Start Source document

Is there functionality to generate a random character in Java?

Question

Does Java have any functionality to generate random characters or strings? Or must one simply pick a random integer and convert that integer\'s ascii code to a character?

Answer 1

String abc = "ABCDEFGHIJKLMNOPQRSTUVWXYZ";

char letter = abc.charAt(rd.nextInt(abc.length()));

This one works as well.

Answer 2

private static char rndChar () {
    int rnd = (int) (Math.random() * 52); // or use Random or whatever
    char base = (rnd < 26) ? 'A' : 'a';
    return (char) (base + rnd % 26);

}

Generates values in the ranges a-z, A-Z.

Answer 3

This is a simple but useful discovery. It defines a class named RandomCharacter with 5 overloaded methods to get a certain type of character randomly. You can use these methods in your future projects.

    public class RandomCharacter {
    /** Generate a random character between ch1 and ch2 */
    public static char getRandomCharacter(char ch1, char ch2) {
        return (char) (ch1 + Math.random() * (ch2 - ch1 + 1));
    }

    /** Generate a random lowercase letter */
    public static char getRandomLowerCaseLetter() {
        return getRandomCharacter('a', 'z');
    }

    /** Generate a random uppercase letter */
    public static char getRandomUpperCaseLetter() {
        return getRandomCharacter('A', 'Z');
    }

    /** Generate a random digit character */
    public static char getRandomDigitCharacter() {
        return getRandomCharacter('0', '9');
    }

    /** Generate a random character */
    public static char getRandomCharacter() {
        return getRandomCharacter('\u0000', '\uFFFF');
    }
}

To demonstrate how it works let's have a look at the following test program displaying 175 random lowercase letters.

public class TestRandomCharacter {
    /** Main method */
    public static void main(String[] args) {
        final int NUMBER_OF_CHARS = 175;
        final int CHARS_PER_LINE = 25;
        // Print random characters between 'a' and 'z', 25 chars per line
        for (int i = 0; i < NUMBER_OF_CHARS; i++) {
            char ch = RandomCharacter.getRandomLowerCaseLetter();
            if ((i + 1) % CHARS_PER_LINE == 0)
                System.out.println(ch);
            else
                System.out.print(ch);
        }
    }
}

and the output is:

if you run one more time again:

I am giving credit to Y.Daniel Liang for his book Introduction to Java Programming, Comprehensive Version, 10th Edition, where I cited this knowledge from and use in my projects.

Note: If you are unfamiliar with overloaded methhods, in a nutshell Method Overloading is a feature that allows a class to have more than one method having the same name, if their argument lists are different.

Answer 4

My propose for generating random string with mixed case like: "DthJwMvsTyu".
This algorithm based on ASCII codes of letters when its codes a-z (97 to 122) and A-Z (65 to 90) differs in 5th bit (2^5 or 1 << 5 or 32).

random.nextInt(2): result is 0 or 1.

random.nextInt(2) << 5: result is 0 or 32.

Upper A is 65 and lower a is 97. Difference is only on 5th bit (32) so for generating random char we do binary OR '|' random charCaseBit (0 or 32) and random code from A to Z (65 to 90).

public String fastestRandomStringWithMixedCase(int length) {
    Random random = new Random();
    final int alphabetLength = 'Z' - 'A' + 1;
    StringBuilder result = new StringBuilder(length);
    while (result.length() < length) {
        final char charCaseBit = (char) (random.nextInt(2) << 5);
        result.append((char) (charCaseBit | ('A' + random.nextInt(alphabetLength))));
    }
    return result.toString();
}

Answer 5

   Random randomGenerator = new Random();

   int i = randomGenerator.nextInt(256);
   System.out.println((char)i);

Should take care of what you want, assuming you consider '0,'1','2'.. as characters.

Answer 6

To generate a random char in a-z:

Random r = new Random();
char c = (char)(r.nextInt(26) + 'a');

End Source document
Start Given data

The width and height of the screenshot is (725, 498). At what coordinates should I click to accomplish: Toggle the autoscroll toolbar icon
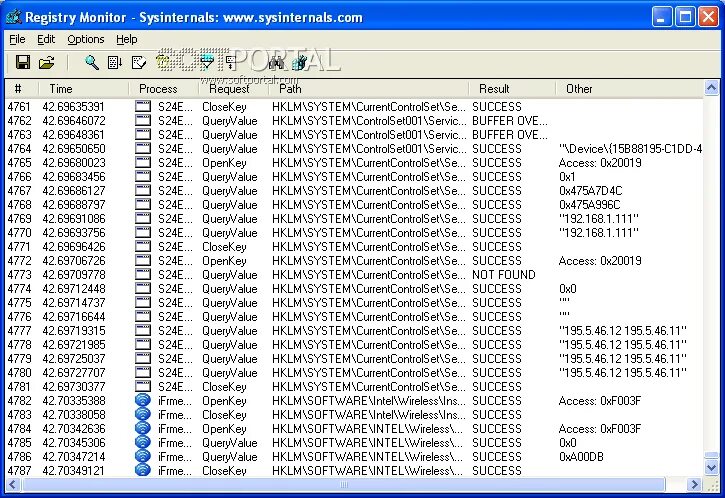pyautogui.click(x=115, y=62)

End Given data

◆ **Description of the task**:
Write out the stretch of the Java random-character thread from "if you run one" through "is 0 or 32.", substituting "textbook" for "book".

◆ **Solved problem**:
if you run one more time again:

I am giving credit to Y.Daniel Liang for his textbook Introduction to Java Programming, Comprehensive Version, 10th Edition, where I cited this knowledge from and use in my projects.

Note: If you are unfamiliar with overloaded methhods, in a nutshell Method Overloading is a feature that allows a class to have more than one method having the same name, if their argument lists are different.

Answer 4

My propose for generating random string with mixed case like: "DthJwMvsTyu".
This algorithm based on ASCII codes of letters when its codes a-z (97 to 122) and A-Z (65 to 90) differs in 5th bit (2^5 or 1 << 5 or 32).

random.nextInt(2): result is 0 or 1.

random.nextInt(2) << 5: result is 0 or 32.